Fortuitously, Van Vuuren was eating among the winners of the World Bank’s Lighting Africa Competition 2008. He is a member of a team of Harvard students and alumni called Lebone Solutions—one of 16 groups to receive a $200,000 grant from the World Bank.
The international competition encourages the development of low-cost technologies that could potentially provide off-grid lighting to over 250 million people in Sub-Saharan Africa by 2030.
Lebone Solutions’ device, which has been in the works for eight months, is a microbial fuel cell-based lighting system that generates a current from the energy produced by metabolizing microbes in soil or manure.
The technology produces enough energy to power a cell phone or a radio—little commodities that are especially important in a place with no electricity, said Alexander B. Fabry ’09, a member of Lebone Solutions.
The device was designed by a team of six students and alumni, including Van Vuuren, Fabry, Stephen H. Lwendo ’10, David M. Sengeh ’10, Zoe Sachs-Arellano ’07, and graduate student Aviva Presser.

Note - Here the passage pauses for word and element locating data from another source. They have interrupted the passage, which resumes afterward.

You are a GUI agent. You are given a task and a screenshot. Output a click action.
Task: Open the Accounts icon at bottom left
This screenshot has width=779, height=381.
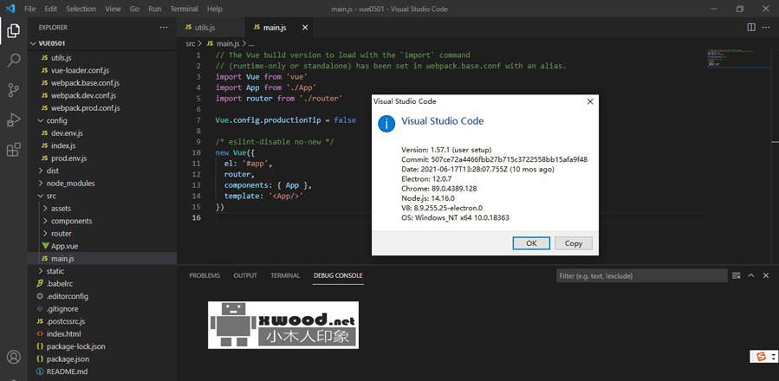14,358
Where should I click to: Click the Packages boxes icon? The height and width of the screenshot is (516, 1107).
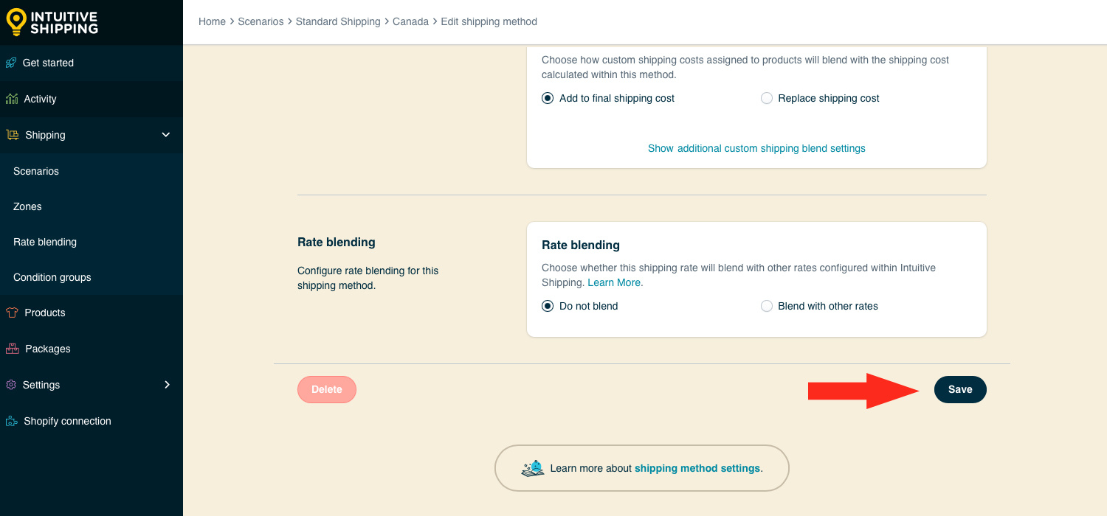[x=12, y=349]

Professors David A. Edwards and Peter R. Girguis advised the project.
Van Vuuren, who is from Pretoria, South Africa, said the privilege of a Harvard education becomes starkly apparent every time he returns home, reminding him again of the mission of the project.

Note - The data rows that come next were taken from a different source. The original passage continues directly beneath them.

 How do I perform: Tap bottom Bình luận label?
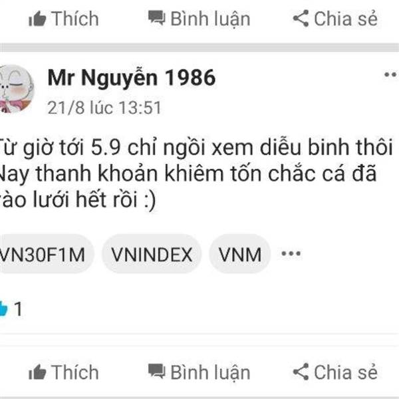210,373

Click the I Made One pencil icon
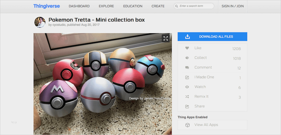(x=187, y=77)
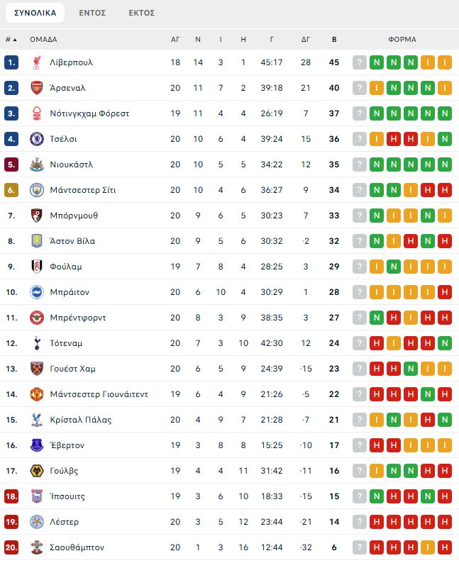Screen dimensions: 459x563
Task: Sort table by the ΔΓ header
Action: (x=306, y=40)
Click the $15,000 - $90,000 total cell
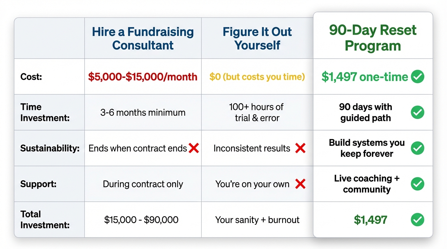This screenshot has width=447, height=249. point(141,220)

“We live charmed lives at Harvard,” Van Vuuren said. “It’s important to remember where you’re from.”
Without electricity, students cannot study after hours and clinics cannot be properly operated. Moreover, current light sources like kerosene lamps and candles raise safety issues, said Fabry, who is also a former Crimson associate arts chair.
The inequality in access to energy sources leads to exploitation, Van Vuuren said.
“The person who controls the light in the town has a disproportionate amount of power,” he said.
To prevent exploitation and ignorance about how to properly use the product, Lebone Solutions plans to oversee a grassroots system where African entrepreneurs sell the devices.
In July, Lebone Solutions will conduct a pilot study in Tanzania with 10 devices in 10 households, Fabry said.
In September, the team will distribute devices in Namibia, where a significant portion of the population is without power. The World Bank grant will be used to transport the devices.
Lebone Solutions has secured private funding from a British donor, whose name Van Vuuren would not reveal, to match the World Bank’s grant.
Members of Lebone Solutions are hopeful about the project’s success.
“It’s really interesting to see the process of turning something in the lab into something that can impact someone’s life,” Fabry said.
“We might be young and inexperienced, but we have access to the right technology and experienced mentors,” Van Vuuren said. “Hopefully our passion for Africa will do the rest.”